2Tangible shareholders' equity equals total shareholders' equity less all goodwill and identifiable intangible assets. Tangible book value per share is computed by dividing tangible shareholders' equity by common shares outstanding. Management believes that tangible book value per share is a more meaningful measure of our book value per share. Shareholders' equity is the most directly comparable GAAP financial measure to tangible shareholders' equity. The following is a reconciliation of shareholders' equity to tangible shareholders' equity:

As of As of As of
(Dollars in thousands) Mar. 31, 2010 Dec. 31, 2009 Mar. 31, 2009
Shareholders' equity $ 841,596 $ 778,616 $ 761,554
Deduct: goodwill and identifiable intangible assets 387,409 176,692 174,277
Tangible shareholders' equity $ 454,187 $ 601,924 $ 587,277

Conference Call

Andrew S. Duff, chairman and chief executive officer, and Debbra L. Schoneman, chief financial officer, will host a conference call to discuss first quarter results on Wednesday, Apr. 21, at 9 a.m. ET (8 a.m. CT).
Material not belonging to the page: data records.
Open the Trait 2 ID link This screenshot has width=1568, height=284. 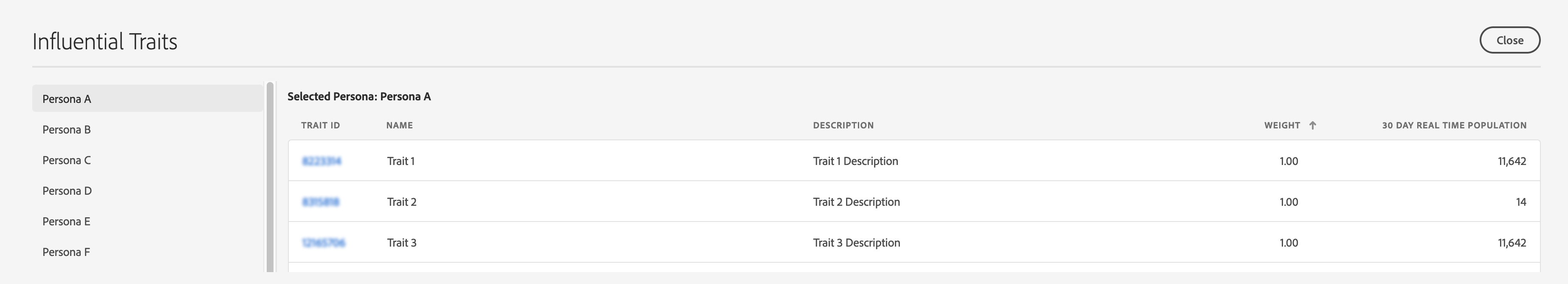[x=321, y=202]
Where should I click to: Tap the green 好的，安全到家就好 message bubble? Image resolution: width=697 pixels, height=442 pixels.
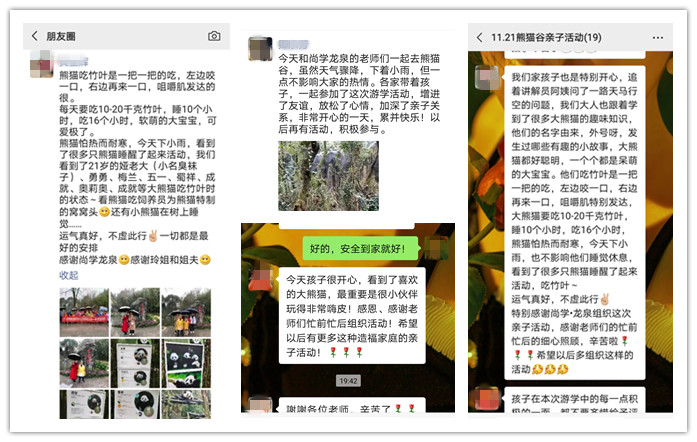(x=355, y=246)
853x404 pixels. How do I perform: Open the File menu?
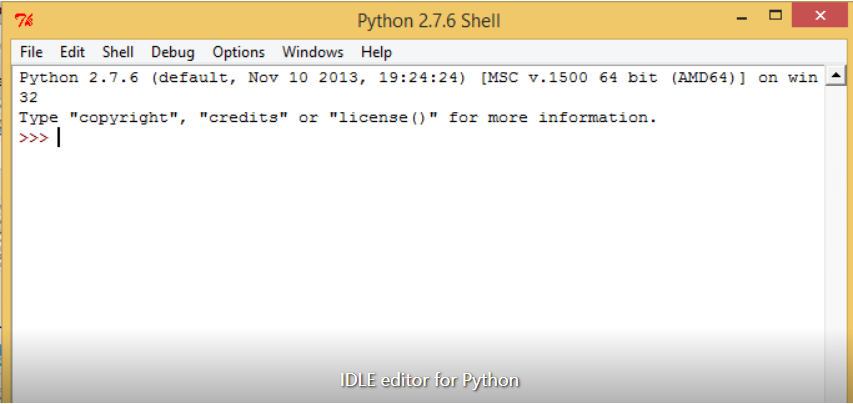coord(31,52)
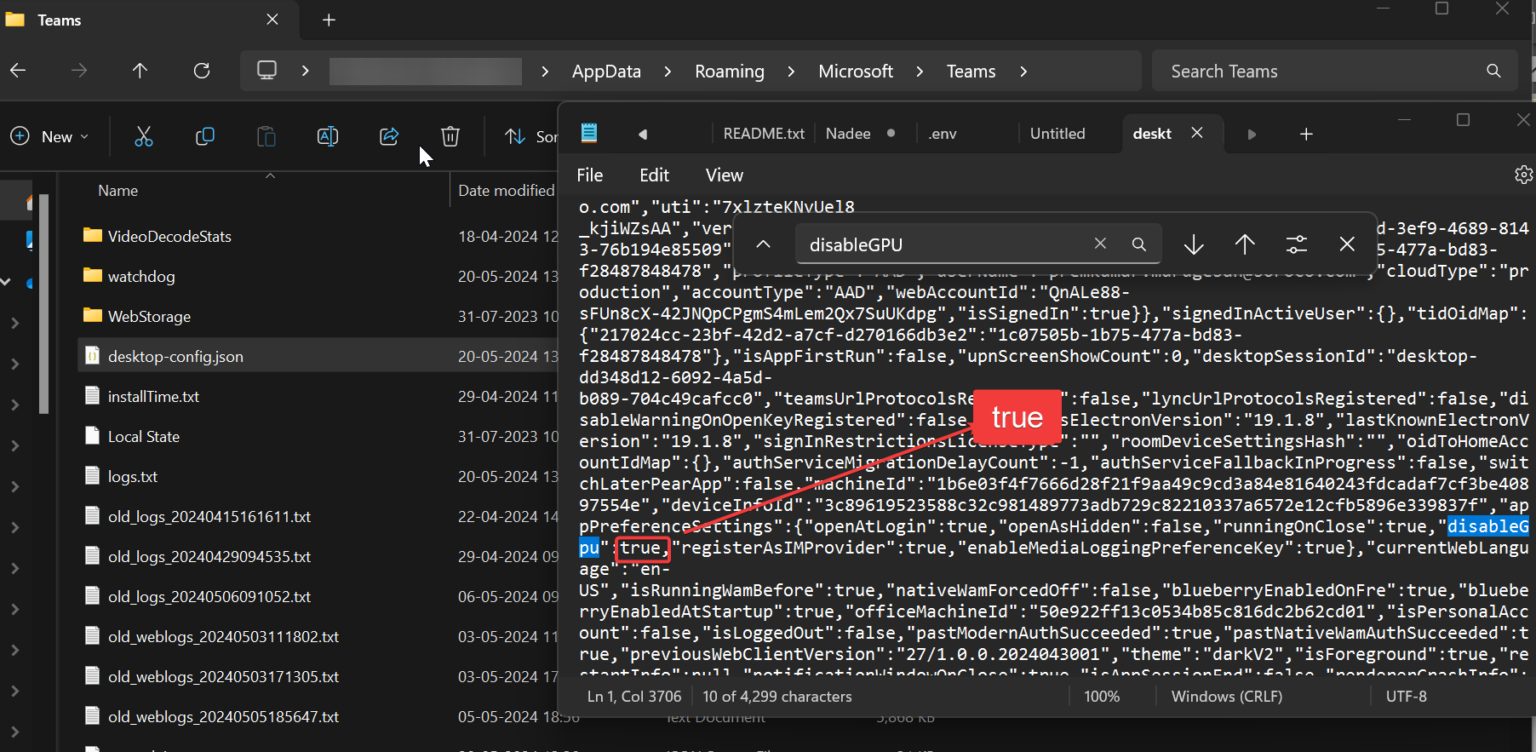Viewport: 1536px width, 752px height.
Task: Rename the selected file using the rename icon
Action: (x=327, y=136)
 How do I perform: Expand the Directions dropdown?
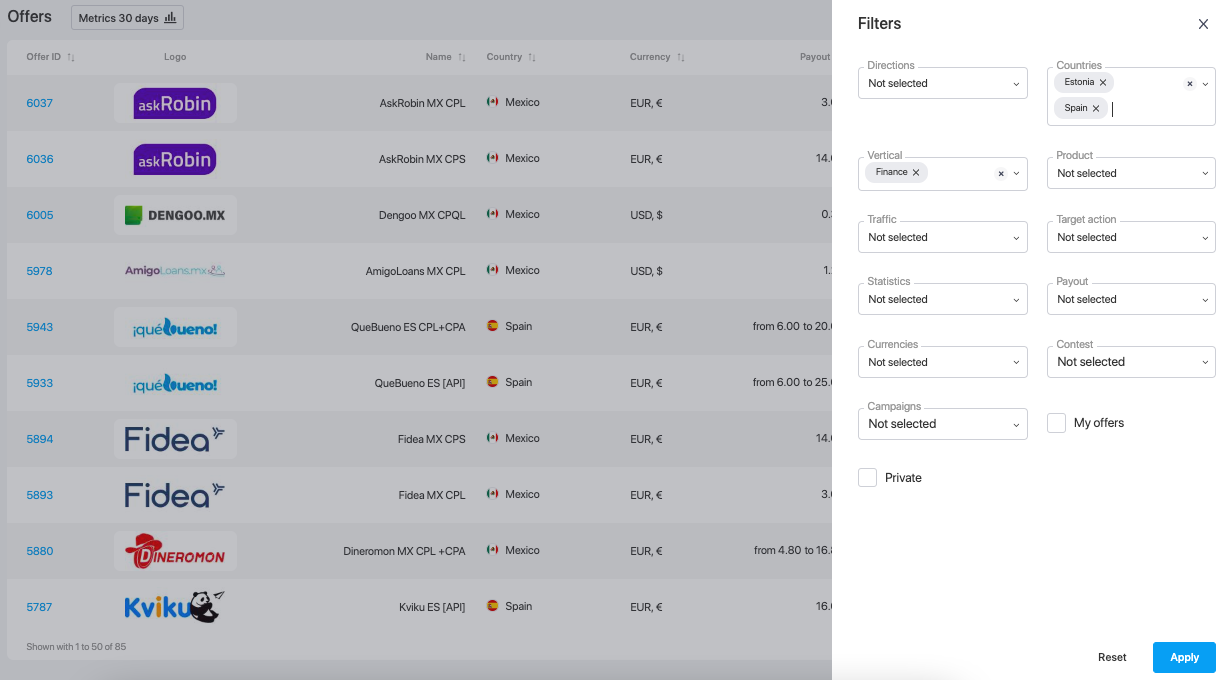pos(942,83)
The call can be accessed via live audio webcast available through the firm's Web site at www.piperjaffray.com or by dialing (800) 908-1236, or (212) 231-2903 internationally, and referencing reservation #21464422. Callers should dial in at least 15 minutes early to receive instructions. A replay of the conference call will be available beginning at approximately 11 a.m. ET Apr. 21 at the same Web address or by calling (800) 633-8284 and referencing reservation #21464422.

About Piper Jaffray

Piper Jaffray Companies (NYSE: PJC) is a leading, international investment bank and institutional securities firm, serving the needs of corporations, private equity groups, public entities, nonprofit clients and institutional investors. Founded in 1895, Piper Jaffray provides a broad set of products and services, including equity and debt capital markets products; public finance services; financial advisory services; equity and fixed-income institutional brokerage; equity research and fixed income analytics; and asset management services. Piper Jaffray headquarters are located in Minneapolis, Minnesota, with offices across the U.S. and in London and Hong Kong. Piper Jaffray & Co. is the firm's principal operating subsidiary. (www.piperjaffray.com)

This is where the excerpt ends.